What is needed here is a word-for-word copy of all the entries below.
============
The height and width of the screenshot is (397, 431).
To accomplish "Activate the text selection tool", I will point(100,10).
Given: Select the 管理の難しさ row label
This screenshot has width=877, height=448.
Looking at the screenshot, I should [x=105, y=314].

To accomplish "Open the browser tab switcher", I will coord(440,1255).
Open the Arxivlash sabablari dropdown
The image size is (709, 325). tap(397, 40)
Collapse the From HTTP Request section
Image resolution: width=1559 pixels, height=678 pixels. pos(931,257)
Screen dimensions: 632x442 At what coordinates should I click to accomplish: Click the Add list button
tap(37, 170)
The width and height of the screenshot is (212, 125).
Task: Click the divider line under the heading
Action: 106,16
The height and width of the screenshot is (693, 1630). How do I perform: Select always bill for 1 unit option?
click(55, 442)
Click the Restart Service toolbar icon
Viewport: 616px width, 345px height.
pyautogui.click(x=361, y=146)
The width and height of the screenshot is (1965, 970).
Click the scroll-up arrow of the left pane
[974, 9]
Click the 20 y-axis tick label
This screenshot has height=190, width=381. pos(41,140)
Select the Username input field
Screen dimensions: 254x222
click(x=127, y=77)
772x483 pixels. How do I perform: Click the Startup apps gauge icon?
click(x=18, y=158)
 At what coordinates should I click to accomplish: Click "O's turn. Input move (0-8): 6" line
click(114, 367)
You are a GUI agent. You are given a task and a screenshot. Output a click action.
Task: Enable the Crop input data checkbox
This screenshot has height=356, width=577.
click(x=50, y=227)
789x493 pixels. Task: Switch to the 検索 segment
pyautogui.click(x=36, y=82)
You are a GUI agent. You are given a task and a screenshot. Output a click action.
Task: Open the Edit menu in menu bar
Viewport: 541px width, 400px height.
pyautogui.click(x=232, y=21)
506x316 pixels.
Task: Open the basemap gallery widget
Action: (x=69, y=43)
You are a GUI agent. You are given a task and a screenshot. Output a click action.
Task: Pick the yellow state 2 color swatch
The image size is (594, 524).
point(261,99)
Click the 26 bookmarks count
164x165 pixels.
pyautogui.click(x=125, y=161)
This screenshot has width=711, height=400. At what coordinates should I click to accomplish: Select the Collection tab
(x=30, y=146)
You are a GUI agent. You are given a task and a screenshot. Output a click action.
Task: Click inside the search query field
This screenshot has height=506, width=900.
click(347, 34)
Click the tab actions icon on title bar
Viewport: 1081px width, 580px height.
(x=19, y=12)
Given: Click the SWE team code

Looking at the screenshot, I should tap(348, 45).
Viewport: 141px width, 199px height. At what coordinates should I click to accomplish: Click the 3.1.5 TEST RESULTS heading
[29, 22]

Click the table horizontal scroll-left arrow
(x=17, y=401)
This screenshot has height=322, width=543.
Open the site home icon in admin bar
============
Expected answer:
The height and width of the screenshot is (397, 431).
To accomplish "Activate the text selection tool", I will point(100,10).
Given: Select the 管理の難しさ row label
This screenshot has width=877, height=448.
Looking at the screenshot, I should [x=105, y=314].

To accomplish "Open the browser tab switcher", I will coord(440,1255).
Open the Arxivlash sabablari dropdown
The image size is (709, 325). tap(397, 40)
Collapse the From HTTP Request section
Image resolution: width=1559 pixels, height=678 pixels. pos(931,257)
Screen dimensions: 632x442 At what coordinates should I click to accomplish: Click the Add list button
tap(37, 170)
The width and height of the screenshot is (212, 125).
Task: Click the divider line under the heading
Action: 106,16
The height and width of the screenshot is (693, 1630). How do I perform: Select always bill for 1 unit option?
click(55, 442)
Click the Restart Service toolbar icon
Viewport: 616px width, 345px height.
pyautogui.click(x=361, y=146)
The width and height of the screenshot is (1965, 970).
Click the scroll-up arrow of the left pane
[974, 9]
Click the 20 y-axis tick label
This screenshot has height=190, width=381. pos(41,140)
Select the Username input field
Screen dimensions: 254x222
click(x=127, y=77)
772x483 pixels. How do I perform: Click the Startup apps gauge icon?
click(x=18, y=158)
 At what coordinates should I click to accomplish: Click "O's turn. Input move (0-8): 6" line
click(114, 367)
You are a GUI agent. You are given a task and a screenshot. Output a click action.
Task: Enable the Crop input data checkbox
This screenshot has height=356, width=577.
click(x=50, y=227)
789x493 pixels. Task: Switch to the 検索 segment
pyautogui.click(x=36, y=82)
You are a GUI agent. You are given a task and a screenshot. Output a click action.
Task: Open the Edit menu in menu bar
Viewport: 541px width, 400px height.
pyautogui.click(x=232, y=21)
506x316 pixels.
Task: Open the basemap gallery widget
Action: (x=69, y=43)
You are a GUI agent. You are given a task and a screenshot. Output a click action.
Task: Pick the yellow state 2 color swatch
The image size is (594, 524).
point(261,99)
Click the 26 bookmarks count
164x165 pixels.
pyautogui.click(x=125, y=161)
This screenshot has width=711, height=400. At what coordinates should I click to accomplish: Select the Collection tab
(x=30, y=146)
You are a GUI agent. You are given a task and a screenshot. Output a click action.
Task: Click inside the search query field
This screenshot has height=506, width=900.
click(347, 34)
Click the tab actions icon on title bar
Viewport: 1081px width, 580px height.
(x=19, y=12)
Given: Click the SWE team code

Looking at the screenshot, I should tap(348, 45).
Viewport: 141px width, 199px height. At what coordinates should I click to accomplish: Click the 3.1.5 TEST RESULTS heading
[29, 22]

Click the table horizontal scroll-left arrow
(x=17, y=401)
This screenshot has height=322, width=543.
Open the site home icon in admin bar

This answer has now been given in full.